* _Article_
□ □ □ □ □

Nagging is a good way to describe the music on the third volume of Sequencer Works. Zylo’s rhythmically-persistent music gets under your skin, noisy textures morphing through a wide-ranging series of throbbing beats and aggressive soundscapes. “I was never able to make proper music,” he admits.  “Everything I do is with a device being pushed to its limits.” There are a few hints of influences—the tape begins with a variation on Ministry’s “Stigmata” (renamed “Fuckmata”) and ends with a cover of Flipper’s “Life is Cheap”—but most of Sequencer Works Volume Three is a journey to the center of Zylo’s own musical mind.

“The longer pieces were done in long sittings of 17-28 hours straight,” Zylo recalls. “Sometimes, I had an eye for an abstract film in my head… that was as frenetic as my energy when working on the sequencer.” Asked whether expending that kind of energy was cathartic, Zylo responds stoically: “I feel like I am almost unemotional about what I am doing, but not detached either. The effect it has on me is that it may take hours, days, or years, but the gut feeling that something is finished is rewarding. I don’t like to call it “cathartic,” because it’s like brushing my teeth. It’s just a creative exercise in intuition.”

□ □ □ □ □

* _Entries shown_
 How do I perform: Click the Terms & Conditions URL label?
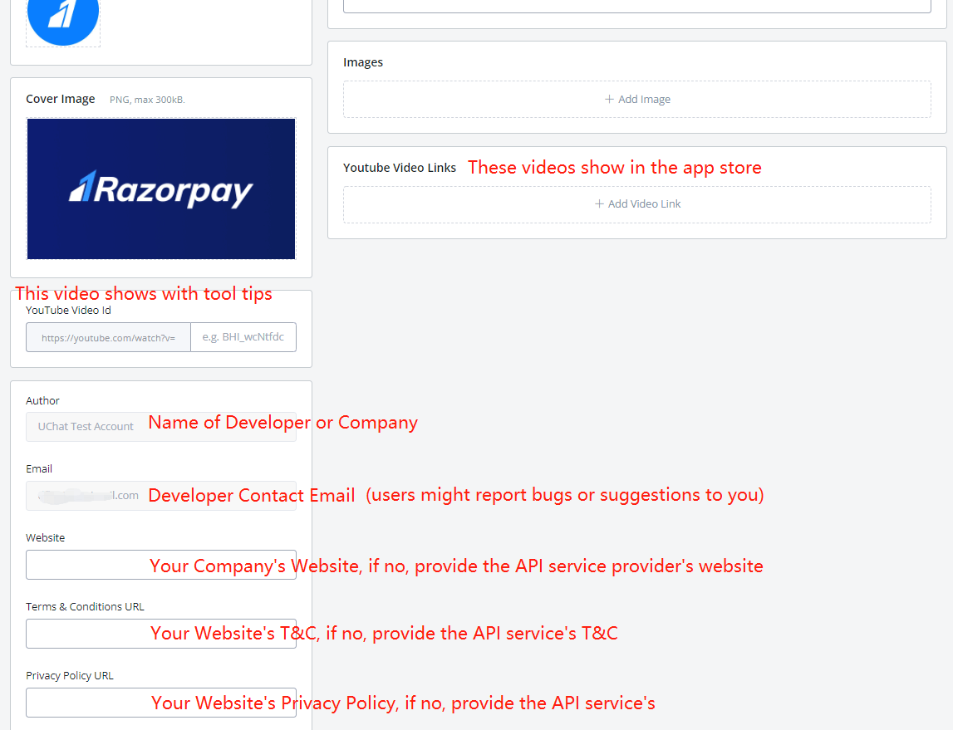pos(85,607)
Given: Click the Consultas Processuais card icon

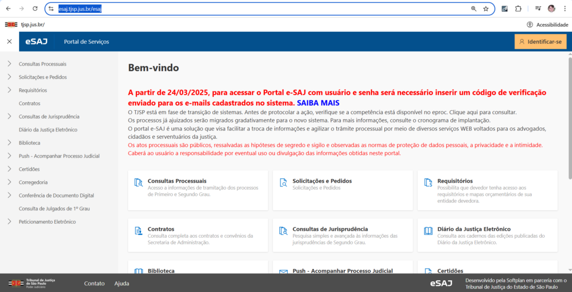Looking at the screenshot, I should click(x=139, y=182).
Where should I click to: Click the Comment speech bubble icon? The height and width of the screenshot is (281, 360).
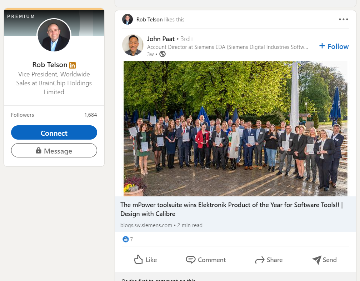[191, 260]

□ □ □ □ □

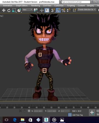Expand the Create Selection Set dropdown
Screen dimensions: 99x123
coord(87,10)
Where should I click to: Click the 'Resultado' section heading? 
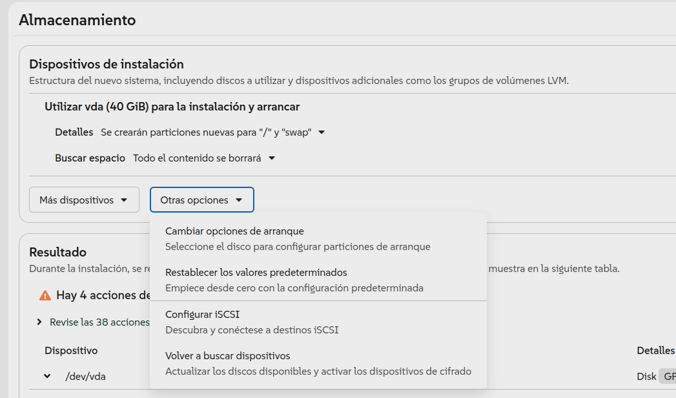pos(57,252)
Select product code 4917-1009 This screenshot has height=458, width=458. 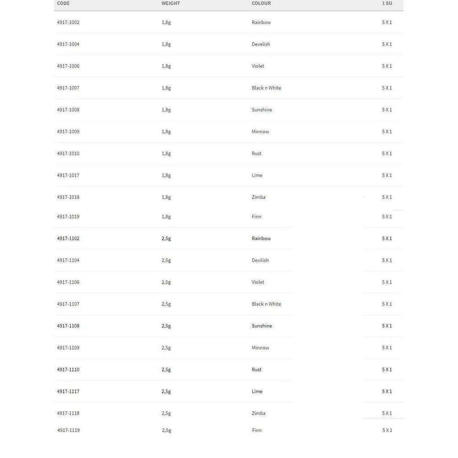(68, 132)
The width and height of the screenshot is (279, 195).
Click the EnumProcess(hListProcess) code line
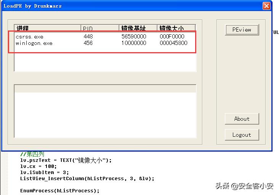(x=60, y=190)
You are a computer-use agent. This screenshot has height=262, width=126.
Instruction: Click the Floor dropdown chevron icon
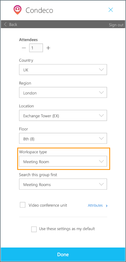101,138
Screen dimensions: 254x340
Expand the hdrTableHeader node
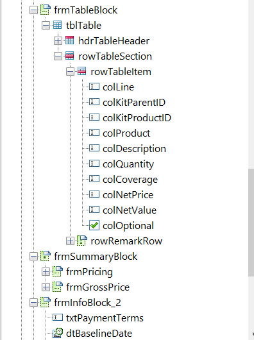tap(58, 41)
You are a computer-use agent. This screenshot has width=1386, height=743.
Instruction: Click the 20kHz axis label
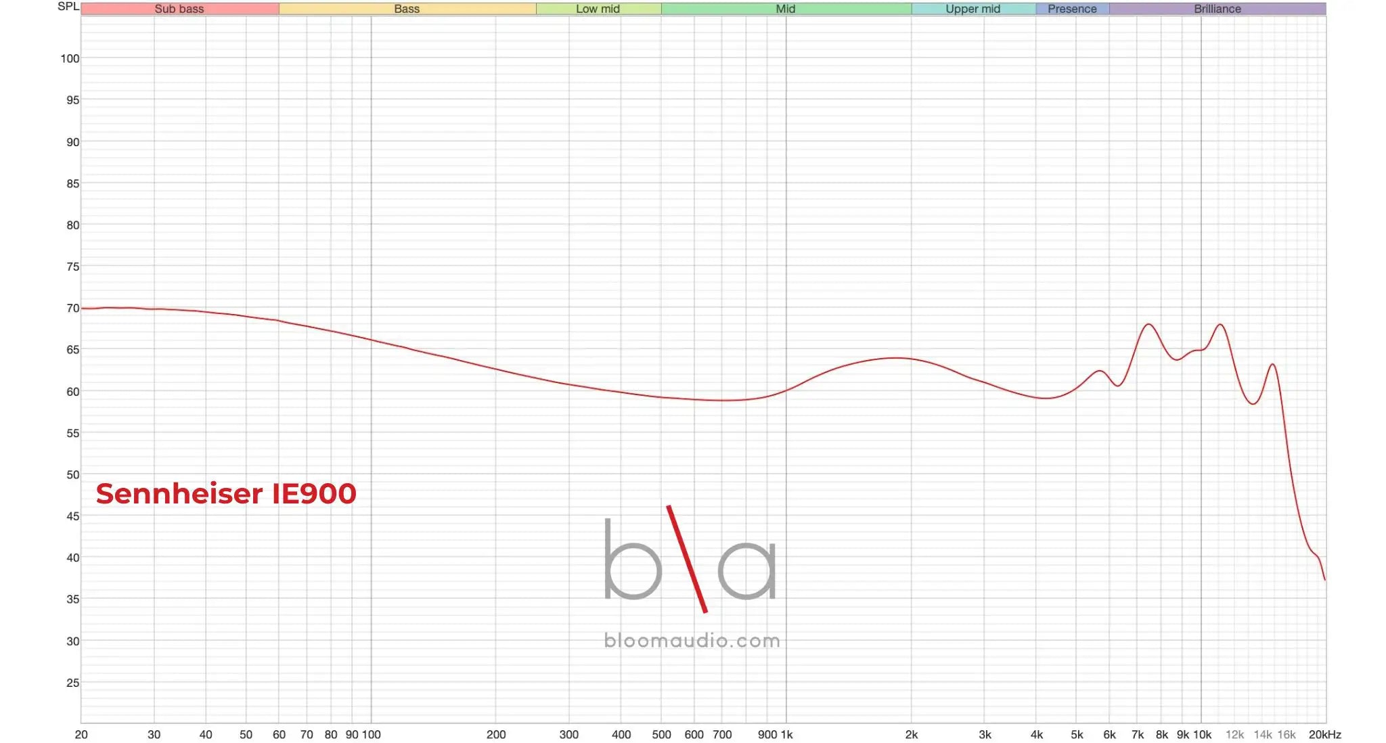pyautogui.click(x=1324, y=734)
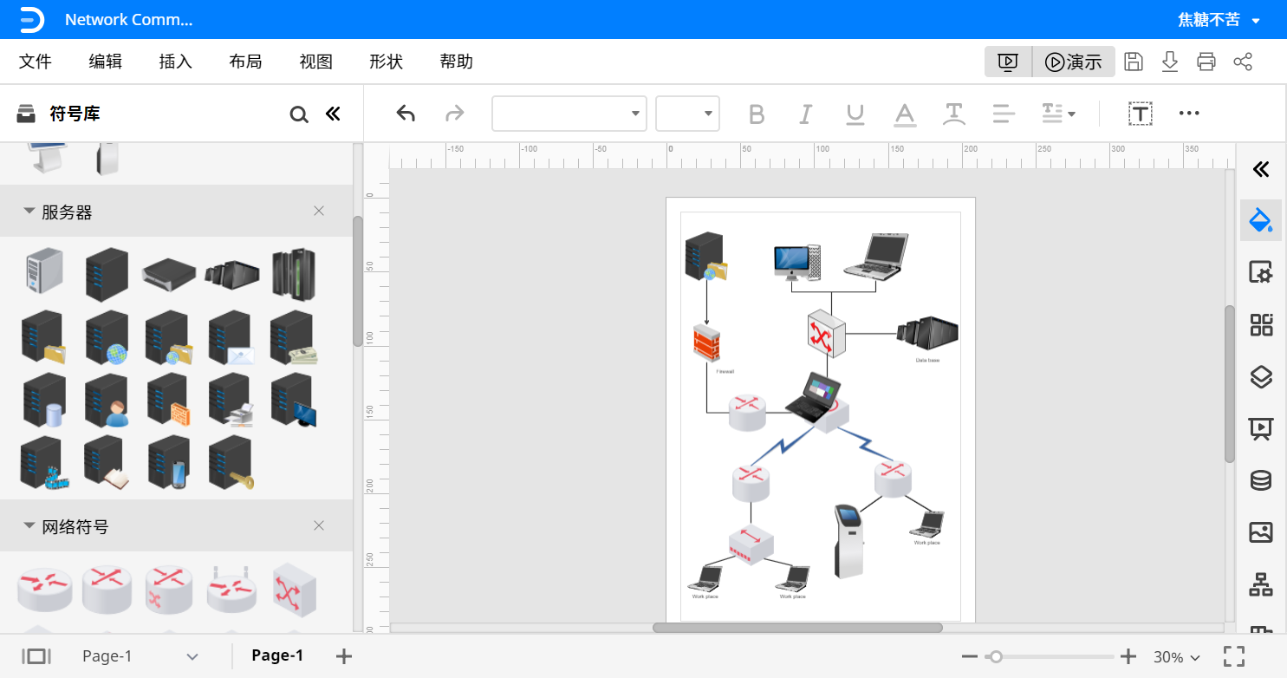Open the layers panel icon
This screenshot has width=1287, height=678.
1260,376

□ □ □ □ □

* _What is being asked_
Retype the passage from the article on Zylo's Sequencer Works above, starting at "Nagging is a" and ending at "own musical mind.".

* _Full output_
Nagging is a good way to describe the music on the third volume of Sequencer Works. Zylo’s rhythmically-persistent music gets under your skin, noisy textures morphing through a wide-ranging series of throbbing beats and aggressive soundscapes. “I was never able to make proper music,” he admits.  “Everything I do is with a device being pushed to its limits.” There are a few hints of influences—the tape begins with a variation on Ministry’s “Stigmata” (renamed “Fuckmata”) and ends with a cover of Flipper’s “Life is Cheap”—but most of Sequencer Works Volume Three is a journey to the center of Zylo’s own musical mind.